On Christmas Day, many folks have a preferred movie they like to watch. The more traditional options are Miracle on 34th Street or It’s a Wonderful Life, while slightly more irreverent viewers may opt for Die Hard or The Godfather. Alison Star Locke, the director and writer of The Apology, might seek an entirely different audience: those for whom Christmas is a nightmare, and any family connection is met with a ruder dismissal than “Bah, humbug.” Set on Christmas Eve and primarily involving two characters with a disturbing connection, this is a dark, dark slice of holiday counterprogramming. It is also more thoughtful than you might expect, a kind of morality play that treats disturbing impulses with matter-of-fact solemnity.
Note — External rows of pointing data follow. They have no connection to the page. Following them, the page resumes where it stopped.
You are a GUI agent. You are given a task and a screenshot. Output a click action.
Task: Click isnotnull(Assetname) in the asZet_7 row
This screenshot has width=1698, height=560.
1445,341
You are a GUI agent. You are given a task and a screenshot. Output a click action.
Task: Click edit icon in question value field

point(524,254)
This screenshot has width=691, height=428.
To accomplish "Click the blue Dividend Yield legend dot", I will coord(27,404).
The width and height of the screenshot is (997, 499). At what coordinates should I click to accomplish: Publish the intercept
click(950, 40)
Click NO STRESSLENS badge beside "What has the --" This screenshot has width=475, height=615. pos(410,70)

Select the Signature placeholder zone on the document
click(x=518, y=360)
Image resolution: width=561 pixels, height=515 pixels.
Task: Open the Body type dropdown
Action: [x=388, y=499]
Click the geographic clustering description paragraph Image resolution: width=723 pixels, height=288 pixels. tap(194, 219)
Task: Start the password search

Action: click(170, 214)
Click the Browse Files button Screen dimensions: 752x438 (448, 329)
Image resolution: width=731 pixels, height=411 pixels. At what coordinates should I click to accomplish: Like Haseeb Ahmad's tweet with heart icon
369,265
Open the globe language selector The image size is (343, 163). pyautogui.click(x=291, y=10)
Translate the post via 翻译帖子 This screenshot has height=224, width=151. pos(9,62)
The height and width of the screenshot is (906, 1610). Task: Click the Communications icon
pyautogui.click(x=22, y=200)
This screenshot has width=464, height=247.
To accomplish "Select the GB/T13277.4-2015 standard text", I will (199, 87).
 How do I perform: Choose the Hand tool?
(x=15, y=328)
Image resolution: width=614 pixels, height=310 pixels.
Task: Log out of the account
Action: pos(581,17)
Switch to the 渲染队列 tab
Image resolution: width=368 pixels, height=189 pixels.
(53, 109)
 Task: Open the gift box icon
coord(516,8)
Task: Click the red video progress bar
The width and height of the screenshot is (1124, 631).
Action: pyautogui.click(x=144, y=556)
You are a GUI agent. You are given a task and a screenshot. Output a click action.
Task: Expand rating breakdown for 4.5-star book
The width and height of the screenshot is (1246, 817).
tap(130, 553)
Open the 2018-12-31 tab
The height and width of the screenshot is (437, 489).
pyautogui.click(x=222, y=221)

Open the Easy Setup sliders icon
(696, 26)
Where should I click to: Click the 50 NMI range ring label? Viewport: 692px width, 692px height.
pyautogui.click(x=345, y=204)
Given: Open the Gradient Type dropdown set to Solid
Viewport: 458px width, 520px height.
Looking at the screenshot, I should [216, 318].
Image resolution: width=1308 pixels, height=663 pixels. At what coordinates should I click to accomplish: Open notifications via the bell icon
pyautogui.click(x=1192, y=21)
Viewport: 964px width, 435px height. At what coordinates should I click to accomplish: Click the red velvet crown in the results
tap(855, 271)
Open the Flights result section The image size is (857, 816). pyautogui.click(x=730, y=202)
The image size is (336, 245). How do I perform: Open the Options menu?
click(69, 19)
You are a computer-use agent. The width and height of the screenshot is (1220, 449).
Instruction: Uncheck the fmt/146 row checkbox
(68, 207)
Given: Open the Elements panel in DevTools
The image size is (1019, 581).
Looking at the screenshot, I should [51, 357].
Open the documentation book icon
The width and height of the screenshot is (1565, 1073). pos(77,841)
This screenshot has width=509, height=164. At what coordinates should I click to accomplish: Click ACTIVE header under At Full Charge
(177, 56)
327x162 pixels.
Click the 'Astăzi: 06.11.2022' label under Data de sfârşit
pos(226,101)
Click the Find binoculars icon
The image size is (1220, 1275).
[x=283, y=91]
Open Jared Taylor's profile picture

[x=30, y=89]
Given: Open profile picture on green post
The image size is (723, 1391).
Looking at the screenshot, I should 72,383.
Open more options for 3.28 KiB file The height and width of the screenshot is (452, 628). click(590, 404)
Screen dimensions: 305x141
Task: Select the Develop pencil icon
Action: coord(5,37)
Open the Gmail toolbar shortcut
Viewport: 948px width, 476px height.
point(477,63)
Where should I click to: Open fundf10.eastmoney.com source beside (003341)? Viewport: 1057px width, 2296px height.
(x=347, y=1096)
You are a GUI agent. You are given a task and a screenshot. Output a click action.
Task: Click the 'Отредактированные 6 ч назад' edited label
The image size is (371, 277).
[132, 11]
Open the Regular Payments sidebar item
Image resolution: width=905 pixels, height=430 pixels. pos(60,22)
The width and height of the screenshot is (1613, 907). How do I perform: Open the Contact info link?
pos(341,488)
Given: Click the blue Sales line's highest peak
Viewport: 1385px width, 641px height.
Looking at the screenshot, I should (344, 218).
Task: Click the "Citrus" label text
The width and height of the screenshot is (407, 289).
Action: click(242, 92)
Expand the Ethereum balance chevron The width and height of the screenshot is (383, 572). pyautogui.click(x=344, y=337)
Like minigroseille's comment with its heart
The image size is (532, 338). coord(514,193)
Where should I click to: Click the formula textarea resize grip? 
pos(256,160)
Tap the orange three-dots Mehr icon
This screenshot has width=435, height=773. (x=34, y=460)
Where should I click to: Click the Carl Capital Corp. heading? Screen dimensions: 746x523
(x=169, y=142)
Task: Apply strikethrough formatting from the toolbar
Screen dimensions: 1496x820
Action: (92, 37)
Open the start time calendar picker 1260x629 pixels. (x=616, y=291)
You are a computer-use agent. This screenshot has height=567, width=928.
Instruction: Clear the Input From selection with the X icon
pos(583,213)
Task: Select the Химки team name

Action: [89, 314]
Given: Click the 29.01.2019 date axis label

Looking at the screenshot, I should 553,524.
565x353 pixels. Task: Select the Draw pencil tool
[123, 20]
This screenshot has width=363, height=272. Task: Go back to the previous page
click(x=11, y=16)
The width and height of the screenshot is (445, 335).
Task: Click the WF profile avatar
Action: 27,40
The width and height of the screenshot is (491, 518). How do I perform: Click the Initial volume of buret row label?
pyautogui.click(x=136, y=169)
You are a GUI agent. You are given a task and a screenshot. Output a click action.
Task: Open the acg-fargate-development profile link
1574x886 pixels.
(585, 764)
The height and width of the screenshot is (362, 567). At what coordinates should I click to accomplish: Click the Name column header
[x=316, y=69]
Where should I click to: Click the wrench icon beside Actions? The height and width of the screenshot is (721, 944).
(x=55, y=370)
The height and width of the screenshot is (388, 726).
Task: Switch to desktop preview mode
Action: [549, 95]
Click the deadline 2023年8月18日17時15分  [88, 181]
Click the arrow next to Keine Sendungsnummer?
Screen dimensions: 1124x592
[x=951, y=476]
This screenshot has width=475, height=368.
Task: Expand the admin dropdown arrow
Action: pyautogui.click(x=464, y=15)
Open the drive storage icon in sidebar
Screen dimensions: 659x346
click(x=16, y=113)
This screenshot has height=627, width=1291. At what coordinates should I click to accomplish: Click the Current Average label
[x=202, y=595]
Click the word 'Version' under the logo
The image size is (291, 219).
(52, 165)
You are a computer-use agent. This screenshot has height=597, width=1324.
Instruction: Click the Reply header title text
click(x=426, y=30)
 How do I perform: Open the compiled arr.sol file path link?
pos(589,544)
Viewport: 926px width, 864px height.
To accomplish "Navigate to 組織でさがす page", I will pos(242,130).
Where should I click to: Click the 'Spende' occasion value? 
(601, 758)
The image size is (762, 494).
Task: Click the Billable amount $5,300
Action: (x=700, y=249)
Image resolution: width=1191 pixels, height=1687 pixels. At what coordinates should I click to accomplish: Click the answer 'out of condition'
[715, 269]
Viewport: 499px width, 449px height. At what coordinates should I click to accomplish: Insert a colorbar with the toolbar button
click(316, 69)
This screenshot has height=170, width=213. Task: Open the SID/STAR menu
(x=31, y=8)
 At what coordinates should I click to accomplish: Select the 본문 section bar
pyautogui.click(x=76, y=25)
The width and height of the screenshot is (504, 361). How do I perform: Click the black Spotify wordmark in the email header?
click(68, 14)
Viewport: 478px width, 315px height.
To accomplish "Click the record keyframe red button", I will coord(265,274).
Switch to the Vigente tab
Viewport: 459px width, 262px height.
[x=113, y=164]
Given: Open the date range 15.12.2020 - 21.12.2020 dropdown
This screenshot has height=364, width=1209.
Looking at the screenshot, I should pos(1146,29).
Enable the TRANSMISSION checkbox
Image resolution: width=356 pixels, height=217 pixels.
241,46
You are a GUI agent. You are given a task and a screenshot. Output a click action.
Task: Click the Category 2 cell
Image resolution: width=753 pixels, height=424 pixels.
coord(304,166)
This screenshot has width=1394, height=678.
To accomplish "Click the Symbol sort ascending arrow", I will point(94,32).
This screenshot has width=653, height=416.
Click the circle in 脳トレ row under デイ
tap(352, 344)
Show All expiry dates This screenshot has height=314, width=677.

At first, Locke suggests an air of realism by showing the physical toll the holidays require. Darlene (Anna Gunn) and her friend Gretchen (Janeane Garofalo) are exhausted by Christmas before it even starts, baking and prepping for family and friends right up to the last minute. After Gretchen leaves for the night, we see how the holiday is acutely painful for Darlene: her daughter went missing years ago, and although she started a support group for families with missing children, that offers little solace when she misses her kid.
Right when she is about to fall asleep, there is a knock at the door: Linus Roache plays Jack, a long-lost relative who surprises Darlene in more ways than one. He did not plan to drop by in the dead of night, except his car broke down in the snowstorm outside. The two begin an uneasy catch-up conversation, yet something is off about the whole encounter, and with good reason. Jack has an ulterior motive.
A long stretch of The Apology is effectively a stagey, locked-room two-hander, with Darlene and Jack jostling for the advantage in conversations that are, at times, quite painful. Jack is responsible for the girl’s disappearance and death, so by visiting Darlene, he hopes he can find forgiveness and a reprieve from the psychological toll on his conscience. If Darlene has made peace with her loss, then she can let Jack off the hook, right? Nothing in The Apology is that simple, which leads to moments of violence and torture punctuating the conversation. The nature of the evening is cyclical, with Jack and Darlene engaged in a power struggle, and yet Locke ensures it is never boring. There is always an edge of plausibility to each discursion, whether it’s Darlene’s thirst for vengeance or Jack’s pathetic attempts to portray himself as the real victim.
Left to her own devices and whatever implement/weapon she can use as leverage, Darlene has plenty of time to mull over what she wants from Jack. What does she want? What, exactly, does Jack deserve? She considers everything between imprisonment and murder, so by the time Gretchen returns to the fold, we think we have some sense of the outcome. Although The Apology ended up on the horror-centric streaming service Shudder, it is more of an actor’s showcase, with Roache and Gunn convincingly going through a ringer and conjuring intense imagery without the assistance of any flashback. Locke’s film is intense and provocative because it does not take an easy moral stance on vengeance, murder, suicide and forgiveness. Instead, it treats them as concrete options, each with strengths and drawbacks.
Audiences often do not like considering immoral conduct in such practical ways, which is why the film was dumped to streaming and has not built much of an audience since. But if you’re willing to plunge into its depths along its deeply troubled characters, the film heads toward a tough, satisfying conclusion it wholly earns.